___ DATA PROVIDED ___
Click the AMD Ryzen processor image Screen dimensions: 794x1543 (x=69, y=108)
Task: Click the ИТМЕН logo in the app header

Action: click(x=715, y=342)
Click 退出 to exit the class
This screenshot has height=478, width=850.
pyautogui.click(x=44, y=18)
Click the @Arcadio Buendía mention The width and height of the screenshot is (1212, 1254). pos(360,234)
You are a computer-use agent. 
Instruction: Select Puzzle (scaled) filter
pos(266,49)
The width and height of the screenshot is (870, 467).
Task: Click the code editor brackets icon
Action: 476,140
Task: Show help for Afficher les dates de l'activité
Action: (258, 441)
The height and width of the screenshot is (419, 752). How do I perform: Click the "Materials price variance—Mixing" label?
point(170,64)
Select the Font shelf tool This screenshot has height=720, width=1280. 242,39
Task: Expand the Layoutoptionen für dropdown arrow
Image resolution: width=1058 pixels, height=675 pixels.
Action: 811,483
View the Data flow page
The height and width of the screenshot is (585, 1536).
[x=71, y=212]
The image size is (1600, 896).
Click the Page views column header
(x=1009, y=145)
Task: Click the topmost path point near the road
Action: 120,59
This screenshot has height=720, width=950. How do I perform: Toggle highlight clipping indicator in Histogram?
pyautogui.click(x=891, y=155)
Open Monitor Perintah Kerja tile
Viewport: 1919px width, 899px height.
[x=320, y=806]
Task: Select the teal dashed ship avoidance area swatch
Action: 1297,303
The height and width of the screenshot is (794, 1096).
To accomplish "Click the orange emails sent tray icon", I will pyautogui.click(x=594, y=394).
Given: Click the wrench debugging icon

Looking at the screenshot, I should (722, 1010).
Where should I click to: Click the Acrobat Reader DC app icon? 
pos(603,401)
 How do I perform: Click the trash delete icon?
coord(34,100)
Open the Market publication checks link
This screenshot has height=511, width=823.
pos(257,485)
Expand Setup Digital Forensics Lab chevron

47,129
___
Among the lines above, which ones hold the string "Open"? Show them.

RESPONSE AREA
Open Monitor Perintah Kerja tile
Open the Market publication checks link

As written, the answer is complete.